4 . Tribunal Exhibit AP-2012-013-04 at para. 1.2.
5 . S.O.R./91-499.
6 . Canada is a signatory to the International Convention on the Harmonized Commodity Description and Coding System, which governs the Harmonized System.
7 . S.C. 1997, c. 36, schedule [General Rules].
8 . S.C. 1997, c. 36, schedule.
9 . World Customs Organization, 2d ed., Brussels, 2003 [Classification Opinions].
10 . World Customs Organization, 5th ed., Brussels, 2012 [Explanatory Notes].
11 . See Canada (Attorney General) v. Suzuki Canada Inc., 2004 FCA 131 (CanLII) at paras. 13, 17, where the Federal Court of Appeal interpreted section 11 of the Customs Tariff as requiring that the Explanatory Notes be respected unless there is a sound reason to do otherwise. The Tribunal is of the view that this interpretation is equally applicable to the Classification Opinions.
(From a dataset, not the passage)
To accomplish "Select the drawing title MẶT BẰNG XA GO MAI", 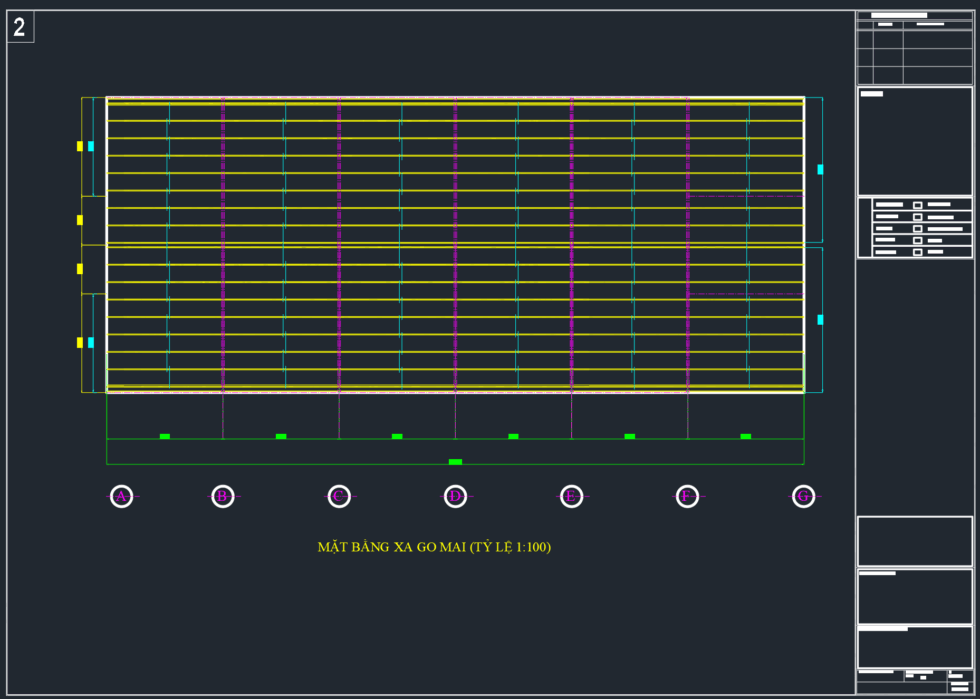I will (x=434, y=547).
12 . Rules 1 through 5 of the General Rules apply to classification at the heading level.
13 . Rule 6 of the General Rules provides that “. . . the classification of goods in the subheadings of a heading shall be determined according to the terms of those subheadings and any related Subheading Notes and, mutatis mutandis, to the above Rules [i.e. Rules 1 through 5] . . .” and that “. . . the relative Section and Chapter Notes also apply, unless the context otherwise requires.”
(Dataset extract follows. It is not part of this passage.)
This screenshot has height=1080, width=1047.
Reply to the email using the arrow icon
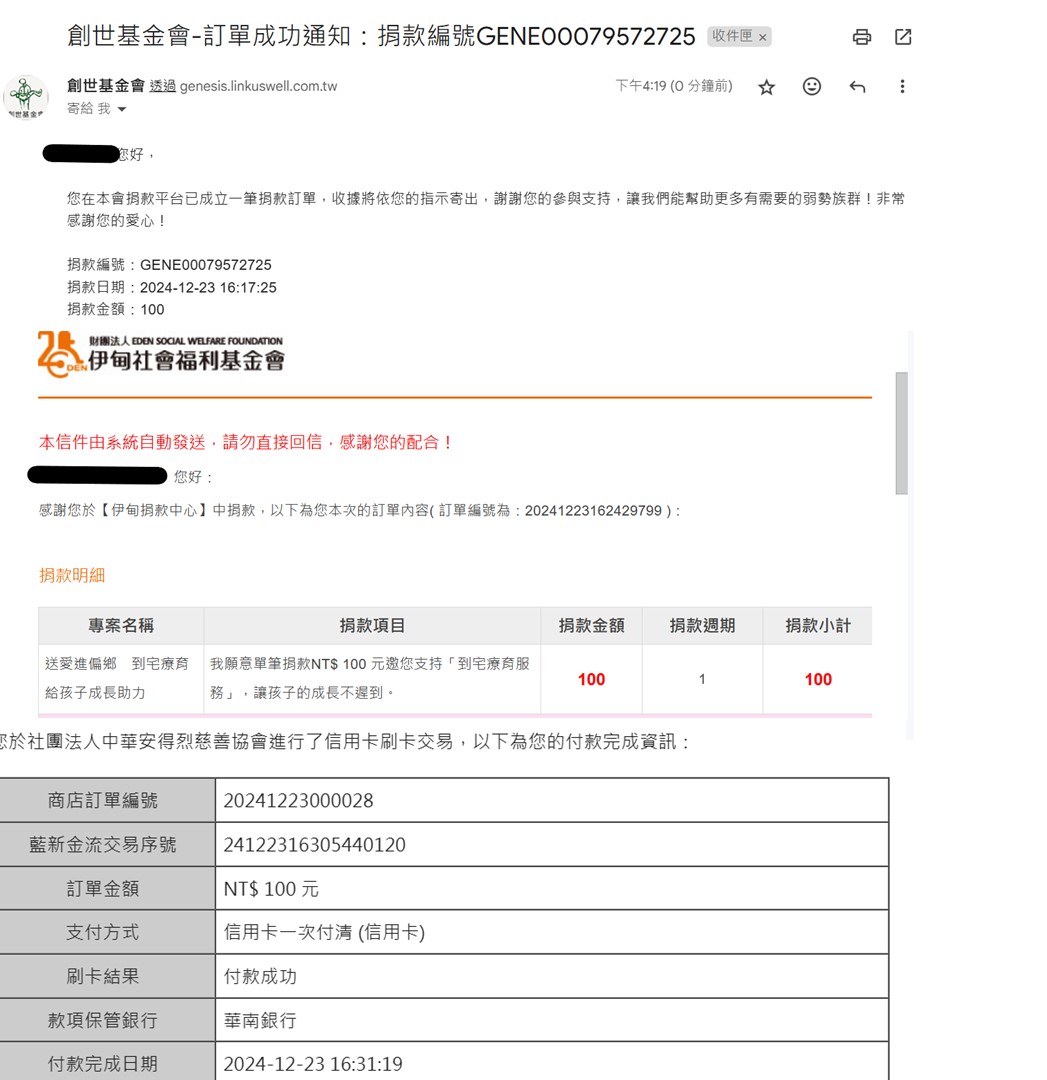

14 . Rule 1 of the Canadian Rules provides that “. . . the classification of goods in the tariff items of a subheading or of a heading shall be determined according to the terms of those tariff items and any related Supplementary Notes and, mutatis mutandis, to the [General Rules] . . .” and that “. . . the relative Section, Chapter and Subheading Notes also apply, unless the context otherwise requires.” The Classification Opinions and the Explanatory Notes do not apply to classification at the tariff item level.
15 . Tribunal Exhibit AP-2012-013-04 at para. 4.1.
16 . R. Joschko v. President of the Canada Border Services Agency (14 December 2011), AP-2011-012 (CITT); Romain L. Klaasen v. President of the Canada Border Services Agency (18 October 2005), AP-2004-007 (CITT); Wayne Ericksen v. Commissioner of the Canada Customs and Revenue Agency (3 January 2002), AP-2000-059 (CITT).
17 . Location Robert Ltée et Transport Robert (1973) Ltée v. Minister of National Revenue (13 February 2008), AP-2006-036 and AP-2006-037 (CITT).